Cobra had floated on the Alternative Investment Market in 2002, when Coleman was the finance director, and attracted several major institutional investors. However, as the global crash deepened during 2009, it became clear that the company could no longer continue to trade independently. “We were bought in that December, just as the banks were about to shut our door, by a Swedish owner, which gave us access to the facilities of his company (Recipharm), so we now operate from here, Stockholm and a third site 400 miles further north,” says Coleman.
Much has changed in the last five years, not least Cobra’s customer base. Then, it was dominated by companies from Northern and Western Europe, but now they are as far apart as Israel and South America, and its most recent came from Iceland. Cobra also became independent once more, after finding it challenging to operate as the smaller subsidiary of a large company, and Recipharm spun the business off in 2011.
That year saw sales of just £2.5m, but in 2014, they were £16m, which Coleman attributes
to several influences. He says: “I brought back our previous operations director, we rebranded the company, worked hard at getting the sales team re-engaged and also tried to develop a more entrepreneurial mind-set.”
However, throughout the ups and downs, Cobra has remained at its original home. “We have thought of relocating many times, but one issue is that the UK doesn’t have a sizeable bio-hub. It would also cost anywhere between £30m and £50m to replicate what we have here at Keele,” admits Coleman.
“What lies ahead now? We’d like to get to a position where we could look for a listing, but you obviously have to be comfortable about forecasting your numbers. It’s an aspiration of mine to float.” The most notable strategic change came in 2014, with the spin-out of a business called Prokarium, which is looking to develop the best platform for oral delivery
of protein vaccines.
“The distinction between us is that we manufacture products for companies who retain their IP rights, but Prokarium is that kind-of company,” explains Coleman. Prokarium’s model is based on its synthetic biology platform, Vaxonella, which will make vaccines more accessible to people in rural and resource-poor areas.
Chief scientific officer, Dr Rocky Cranenburgh manages its scientific programmes, including the development of its vaccine candidates and genetic technologies. “Essentially, what we do is genetic engineering,” he says. “Our focus is to develop a vaccine pill, so people can be treated simply, and there is no requirement for healthcare professionals to carry out the procedure.

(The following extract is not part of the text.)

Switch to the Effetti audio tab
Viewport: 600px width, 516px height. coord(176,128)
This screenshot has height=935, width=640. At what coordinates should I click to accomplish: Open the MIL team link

“We worked with a US firm in 2012, which was using a genetically modified typhoid vaccine. We applied some of our genetic engineering to their vaccine, which has since gone successfully through eight clinical trials. The strain we acquired grows well, and we own the patents surrounding that strain.
“People have been using the salmonella virus as a method of vaccine delivery, but only we are using it as a platform for delivery.”
Prokarium’s first target is travellers’ diarrhoea, which makes adults suffer pain, but can be fatal to children, and its vaccine designed to combat that illness enters phase one of its clinical trials this summer.
Cranenburgh says it will take years of testing, trialling and fine-tuning to get the product to market, and he’s expecting a launch in 2022.
“Our second product, which is at the research stage, is designed to tackle the C.Diff superbug, and we’re developing that in collaboration with a big pharma company, and our third product, which is at the very early stages, would tackle chlamydia.”
Prokarium is already talking to venture capital providers, as it will likely require several
million pounds by 2016-2017, and could also look to generate revenue by taking on service contracts to develop vaccines for pharma companies.